Она больше не прикусывает губу, не думает, уже приняла решение и теперь готова выпалить из всех пушек.
— Ты работаешь в «Кроунком». Говоришь, что не пьешь пиво, но это не так. Не умеешь драться, готовить, играть в шахматы, но любишь караоке, и твой сын — Тимми, да? — вырастет и будет петь в забегаловке на заправке посреди американской пустыни. Ты делаешь вид, что любишь вино, но не найдешь хорошей винодельни на карте Хантер-Вэлли[42]. — Она понижает голос и добавляет: — Тебе стоило пить виски и текилу со своей подружкой, но вы были слишком заняты, блуждая по лесам, как эльфы. И да, вот еще: от тебя ужасно воняет.
Она подается назад, упирает руки в бока и кивает:
— Думаю, все так и есть. Я угадала? Кое-что, правда, придумала.
— Я не...
— Не так себе все представлял? — спрашивает она. — Может, стоило подумать прежде, чем стучать в мою дверь в половине одиннадцатого? Взять розы, конфеты или бутылку вина? Ты даже не старался, Да? И думаешь, что это очень романтично?
— Ладно, — говорю я, повесив голову, пристыженный, подавленный и проигравший. — Я уйду. Все нормально. Это был просто безумный сон.
Я медлю, оглядываюсь:
— Но мне нужно знать. Тебе здесь лучше?
Она хмыкает:
— Есть только здесь.
— Представь, что все, что я сказал, правда. У тебя есть семья. Сын. Если бы все это у тебя было, ты была бы счастливей?
Она склоняет голову. Не прикусывает губу — ей не нужно много времени на размышление. Грустно покачав головой, Карен закрывает дверь. Я слышу щелчок замка. Вытираю слезы. Всхлипываю. Никогда раньше не всхлипывал, и вот, пожалуйста.
Дайю не улыбается, не выглядит счастливой. На лице — удивленное выражение, нечто среднее между смущением и негодованием.
— Ты женился на ней?
— Она не такая.
— Надеюсь.
— Я хочу сказать, она похожа на себя прежнюю, но не знает меня. Что бы ты сделала на ее месте?
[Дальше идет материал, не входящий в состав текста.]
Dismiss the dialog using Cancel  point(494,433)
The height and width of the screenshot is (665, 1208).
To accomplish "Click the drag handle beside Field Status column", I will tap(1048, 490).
— По разговору казалось, что она тебя прекрасно знает.
— Она ошиблась.
— Ты тоже.
— Не в этом дело, — говорю я и замолкаю. Хватит. Я не хочу это обсуждать, особенно с призраком, даже с бывшим, кем бы Дайю теперь ни была.
Но она не унимается.
— Дело именно в этом. Если ты хочешь вернуть свою жизнь, тебе придется ее убить. Ты не можешь.
— Мне нужно было знать.
— Что? Счастлива ли она?
— Именно.
— Ну? Теперь знаешь?
Я оглядываюсь на дверь, вижу очертания Карен за окном. Она, наверное, отодвинула диван. Наблюдает за мной. Не слышит, о чем мы шепчемся, но видит отчаянье, разочарование — все эти милые чувства, которые делают жизнь интересней. Я хочу... уже не знаю чего. Забиться в темный угол. Позволить призракам себя убить, очистить, отправить в изгнание — все, что угодно. Вспороть себе живот.
— Нет, — говорю я. — Понятия не имею.
Карен уходит от окна. Через секунду дверь открывается. Она стоит на пороге, качает головой, склонив ее набок.
— Если я скажу, что видела сон, — спрашивает она, — ты решишь, что я ненормальная, как и ты?